L’origine des divinités gallo-romaines

            De par leur nombre, il est difficile d’aborder l’ensemble des divinités, d’autant plus que la majorité nous reste inconnue. Malgré l’absence d’informations sur les puissances divines ou leurs rôles, la recherche s’est beaucoup tournée sur l’analyse de la seule information que nous disposons pour beaucoup de cas : leurs noms. Sur un certain nombre de dédicaces, des divinités ont des noms composés. Ceux-ci comprend un théonyme latin suivit d’une épithète qualificative divine, dit épiclèses. Ex : Apollo Moritasgus, Apollo Grannus/Mars Grannus, Mercure Rosmerta. Ces noms composés ont fait couler beaucoup d’encres pour les comprendre, sur leurs origines et leur signification. Car de leur compréhension résulte celle des divinités elle-même.

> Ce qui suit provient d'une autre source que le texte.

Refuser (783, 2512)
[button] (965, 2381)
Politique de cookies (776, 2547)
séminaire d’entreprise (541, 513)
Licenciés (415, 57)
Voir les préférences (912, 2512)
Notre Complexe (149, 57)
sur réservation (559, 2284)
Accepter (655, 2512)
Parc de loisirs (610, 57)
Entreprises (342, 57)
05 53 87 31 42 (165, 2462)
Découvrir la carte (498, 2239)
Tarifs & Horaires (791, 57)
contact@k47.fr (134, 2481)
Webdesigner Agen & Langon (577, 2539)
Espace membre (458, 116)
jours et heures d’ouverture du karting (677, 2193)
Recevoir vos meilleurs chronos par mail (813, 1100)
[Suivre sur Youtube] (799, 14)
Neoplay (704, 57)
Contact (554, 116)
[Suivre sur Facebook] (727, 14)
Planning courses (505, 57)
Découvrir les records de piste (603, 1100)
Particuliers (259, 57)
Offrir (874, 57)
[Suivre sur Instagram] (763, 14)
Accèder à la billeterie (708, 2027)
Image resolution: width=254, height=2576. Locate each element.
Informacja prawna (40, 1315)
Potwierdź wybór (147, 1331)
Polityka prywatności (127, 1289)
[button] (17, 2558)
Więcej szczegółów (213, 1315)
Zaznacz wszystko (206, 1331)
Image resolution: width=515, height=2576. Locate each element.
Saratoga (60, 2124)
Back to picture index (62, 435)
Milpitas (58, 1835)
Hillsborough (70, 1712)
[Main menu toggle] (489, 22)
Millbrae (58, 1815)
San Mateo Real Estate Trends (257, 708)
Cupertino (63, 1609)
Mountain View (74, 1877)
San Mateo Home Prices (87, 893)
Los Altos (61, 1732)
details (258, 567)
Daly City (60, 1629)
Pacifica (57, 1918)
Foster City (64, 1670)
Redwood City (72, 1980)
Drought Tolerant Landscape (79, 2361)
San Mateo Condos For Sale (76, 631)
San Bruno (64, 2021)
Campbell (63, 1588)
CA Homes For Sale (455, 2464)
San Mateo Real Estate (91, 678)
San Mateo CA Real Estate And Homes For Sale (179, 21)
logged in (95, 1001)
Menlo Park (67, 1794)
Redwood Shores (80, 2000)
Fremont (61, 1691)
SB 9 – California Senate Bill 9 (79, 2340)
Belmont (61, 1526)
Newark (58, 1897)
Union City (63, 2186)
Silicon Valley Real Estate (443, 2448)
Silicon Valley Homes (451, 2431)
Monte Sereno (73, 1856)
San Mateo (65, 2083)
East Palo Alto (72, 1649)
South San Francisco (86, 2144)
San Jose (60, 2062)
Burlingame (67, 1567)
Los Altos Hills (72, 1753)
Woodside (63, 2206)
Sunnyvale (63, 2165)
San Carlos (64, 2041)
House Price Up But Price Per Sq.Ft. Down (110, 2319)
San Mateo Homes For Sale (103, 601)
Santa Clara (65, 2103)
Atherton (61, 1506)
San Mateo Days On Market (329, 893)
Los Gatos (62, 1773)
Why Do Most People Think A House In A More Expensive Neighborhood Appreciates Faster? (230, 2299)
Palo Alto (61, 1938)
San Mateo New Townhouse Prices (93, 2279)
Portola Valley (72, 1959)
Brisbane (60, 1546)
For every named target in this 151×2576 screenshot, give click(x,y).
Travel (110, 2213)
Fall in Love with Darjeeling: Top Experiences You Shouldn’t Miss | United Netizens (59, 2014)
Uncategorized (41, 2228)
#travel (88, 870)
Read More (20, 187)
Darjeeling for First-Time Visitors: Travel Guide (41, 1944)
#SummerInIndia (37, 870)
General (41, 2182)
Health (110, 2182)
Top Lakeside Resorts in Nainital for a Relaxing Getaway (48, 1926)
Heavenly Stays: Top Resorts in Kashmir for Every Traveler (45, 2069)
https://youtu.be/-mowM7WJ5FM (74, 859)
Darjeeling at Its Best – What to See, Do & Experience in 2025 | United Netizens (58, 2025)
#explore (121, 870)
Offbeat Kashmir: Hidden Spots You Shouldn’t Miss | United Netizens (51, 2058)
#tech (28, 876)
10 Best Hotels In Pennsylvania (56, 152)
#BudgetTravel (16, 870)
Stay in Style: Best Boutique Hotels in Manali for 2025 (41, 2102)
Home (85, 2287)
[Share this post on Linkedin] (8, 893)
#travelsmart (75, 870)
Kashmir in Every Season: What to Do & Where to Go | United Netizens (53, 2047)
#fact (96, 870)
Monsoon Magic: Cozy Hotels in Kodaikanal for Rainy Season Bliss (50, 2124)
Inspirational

La cohabitation des divinités gauloises et romaines : assimilation et superposition

                Aux prémices de la recherche sur le sujet, les épithètes de langue gauloise ont été assimilées à des noms de divinités indigènes, d’avant la conquête. Ainsi, les panthéons gallo-romains seraient une évolution « superficiellement » romanisée des panthéons celtiques. Cette construction de nom proviendrait de l’Interpretario Romana. Ce phénomène correspond à la volonté des Romains de comprendre et assimiler les divinités étrangères, en les traduisant par les noms de leurs dieux, suivant leur similitude. En exemple, César le fait dans « La guerre des Gaules » en associant à Mercure tous les dieux gaulois dédiés aux arts et Apollon aux dieux des sources. 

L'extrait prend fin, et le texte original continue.